I'm actively involved in programming language design research, and that was the
main reason I'm following all that's happening regarding this language. I
find it
a very interesting concept and I'm very curious about what i will become
with time.

  After playing a bit with the language I noticed you always end defining
constants
for your significative data, since you only can represent them as numbers. For
example, defining constants MONDAY, ..., SUNDAY for the integers from 1 to 7. I
believe this has to be automated some way, since the pervasiveness of this kind
of datatype (known as enumerated data) is usual in normal programming. It
seems to
me there could be only 2 gentle ways to extend the language to support
enumerated
algebraic types. One way would be to include a complex macro expansion mechanism
similar to the ones found in some C systems. This is obviously in conflict with
the main goal of the language: simplicity. The other way would be to extend the
syntactic structures of the "type" construction. This would require also a
syntax
extension to support these special constants. Maybe the easiest way would be
requiring them to be atoms of the form #<identifier>, and allowing the user
to include
in the "type" constructions tests for belonging to the correct set of constants.
So we would have two kinds of atoms, in a way similar to Lisp or Prolog: numeric
atoms and symbolic atoms. Example, days of the week:

type weekday (atom d)
return member(d,{#Monday, #Tuesday, #Wednesday, #Thursday, #Friday, #Saturday,
  #Sunday})
end type

Obviously, booleans would be one of such enumerated types, and one that
should be
provided by the system.

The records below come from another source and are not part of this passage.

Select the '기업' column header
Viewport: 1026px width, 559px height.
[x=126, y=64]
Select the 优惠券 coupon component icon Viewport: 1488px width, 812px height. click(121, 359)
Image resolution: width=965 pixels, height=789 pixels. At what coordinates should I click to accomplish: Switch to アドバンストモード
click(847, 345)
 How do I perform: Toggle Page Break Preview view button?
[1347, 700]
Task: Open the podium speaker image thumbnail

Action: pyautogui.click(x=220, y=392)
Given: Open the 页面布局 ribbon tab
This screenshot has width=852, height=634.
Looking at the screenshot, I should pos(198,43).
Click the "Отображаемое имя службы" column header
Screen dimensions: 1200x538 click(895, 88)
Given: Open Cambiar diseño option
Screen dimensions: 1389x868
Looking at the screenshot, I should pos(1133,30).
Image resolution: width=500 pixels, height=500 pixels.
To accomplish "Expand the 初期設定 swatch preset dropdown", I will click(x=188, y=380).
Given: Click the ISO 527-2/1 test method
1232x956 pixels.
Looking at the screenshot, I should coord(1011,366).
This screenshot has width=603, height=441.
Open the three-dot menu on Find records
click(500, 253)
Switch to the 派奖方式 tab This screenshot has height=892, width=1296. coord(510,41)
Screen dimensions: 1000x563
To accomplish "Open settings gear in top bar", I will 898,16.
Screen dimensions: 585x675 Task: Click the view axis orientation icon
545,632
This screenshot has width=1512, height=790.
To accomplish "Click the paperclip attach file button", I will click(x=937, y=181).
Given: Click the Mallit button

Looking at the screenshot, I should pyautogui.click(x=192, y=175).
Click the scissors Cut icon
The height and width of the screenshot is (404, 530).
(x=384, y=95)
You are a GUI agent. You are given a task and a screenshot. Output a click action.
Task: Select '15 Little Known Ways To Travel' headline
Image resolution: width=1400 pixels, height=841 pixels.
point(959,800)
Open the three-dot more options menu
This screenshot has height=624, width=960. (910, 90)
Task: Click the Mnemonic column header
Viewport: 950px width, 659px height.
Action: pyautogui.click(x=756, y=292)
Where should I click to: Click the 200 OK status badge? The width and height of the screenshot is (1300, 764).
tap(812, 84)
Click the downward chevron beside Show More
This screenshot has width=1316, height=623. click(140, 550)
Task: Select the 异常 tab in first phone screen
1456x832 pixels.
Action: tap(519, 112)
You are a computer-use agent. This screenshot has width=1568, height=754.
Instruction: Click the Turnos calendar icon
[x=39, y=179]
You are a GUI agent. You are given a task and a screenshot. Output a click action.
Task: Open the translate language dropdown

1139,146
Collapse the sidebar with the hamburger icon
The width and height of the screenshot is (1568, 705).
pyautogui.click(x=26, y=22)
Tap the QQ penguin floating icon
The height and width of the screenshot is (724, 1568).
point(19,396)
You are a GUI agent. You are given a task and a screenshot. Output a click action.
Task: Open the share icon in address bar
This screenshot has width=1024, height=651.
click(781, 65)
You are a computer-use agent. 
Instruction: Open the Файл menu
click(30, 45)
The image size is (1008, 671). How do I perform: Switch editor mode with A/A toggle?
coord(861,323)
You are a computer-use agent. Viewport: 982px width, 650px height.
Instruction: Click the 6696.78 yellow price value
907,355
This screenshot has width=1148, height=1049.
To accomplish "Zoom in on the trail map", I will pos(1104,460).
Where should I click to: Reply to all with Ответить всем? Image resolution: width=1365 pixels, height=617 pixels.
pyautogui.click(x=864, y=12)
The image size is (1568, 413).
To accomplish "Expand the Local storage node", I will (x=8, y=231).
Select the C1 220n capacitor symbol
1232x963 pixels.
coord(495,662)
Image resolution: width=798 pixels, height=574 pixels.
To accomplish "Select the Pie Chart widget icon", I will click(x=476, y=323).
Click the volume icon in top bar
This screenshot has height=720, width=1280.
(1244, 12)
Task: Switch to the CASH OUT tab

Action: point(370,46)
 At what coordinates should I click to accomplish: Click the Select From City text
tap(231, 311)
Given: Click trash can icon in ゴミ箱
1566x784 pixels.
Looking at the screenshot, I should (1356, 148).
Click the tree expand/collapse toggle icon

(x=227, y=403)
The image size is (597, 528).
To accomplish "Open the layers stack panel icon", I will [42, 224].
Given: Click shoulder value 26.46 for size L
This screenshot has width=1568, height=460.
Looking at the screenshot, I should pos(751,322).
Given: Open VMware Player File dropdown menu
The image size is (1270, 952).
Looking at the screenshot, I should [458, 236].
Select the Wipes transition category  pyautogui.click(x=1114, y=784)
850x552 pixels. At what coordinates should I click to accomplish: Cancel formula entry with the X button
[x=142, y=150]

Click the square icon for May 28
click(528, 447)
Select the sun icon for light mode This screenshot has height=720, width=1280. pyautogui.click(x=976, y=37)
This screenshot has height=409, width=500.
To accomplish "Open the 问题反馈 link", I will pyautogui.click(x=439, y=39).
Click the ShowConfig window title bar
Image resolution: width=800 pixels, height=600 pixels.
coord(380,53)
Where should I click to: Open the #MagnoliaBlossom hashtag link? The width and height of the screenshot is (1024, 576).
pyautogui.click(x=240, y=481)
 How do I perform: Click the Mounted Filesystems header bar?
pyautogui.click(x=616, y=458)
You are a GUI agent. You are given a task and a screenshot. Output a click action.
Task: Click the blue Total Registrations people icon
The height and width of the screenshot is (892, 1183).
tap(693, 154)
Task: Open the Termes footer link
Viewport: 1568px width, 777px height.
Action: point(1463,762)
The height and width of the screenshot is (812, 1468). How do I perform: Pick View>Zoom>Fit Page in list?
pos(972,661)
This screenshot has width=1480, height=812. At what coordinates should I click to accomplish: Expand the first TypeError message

That would have to include a boolean() type testing
function.

  Probably the language would have to provide automatic printing of these
symbolic
atoms, and the most simple way to do it seems to be showing them in their same
syntactic form, #<identifier>, or better yet, just <identifier> so the #
doesn't get
in the way of a clean print.

  I still hadn't the time to sit thinking about the uses enumerated types
have in
other languages, like indexing a sequence(array) as in Pascal. Probably this
would
be a nice thing to have around if the language keeps its simplicity. What's
better,
allowing indexing by enumerated types would provide significative names to
record
fields, another thing for which you usually end defining a lot of constants.

  Well, this is just an informal reflexion about the subject, so I expect
this to
help me see where's the language evolving towards... :) Feel free to have your
saying. If nothing else, this could prove a fun and interesting debate! ;)

  Thanks for your attention all.

        Carlos Gonzalia, Universidad Nacional del Sur, Argentina, South America.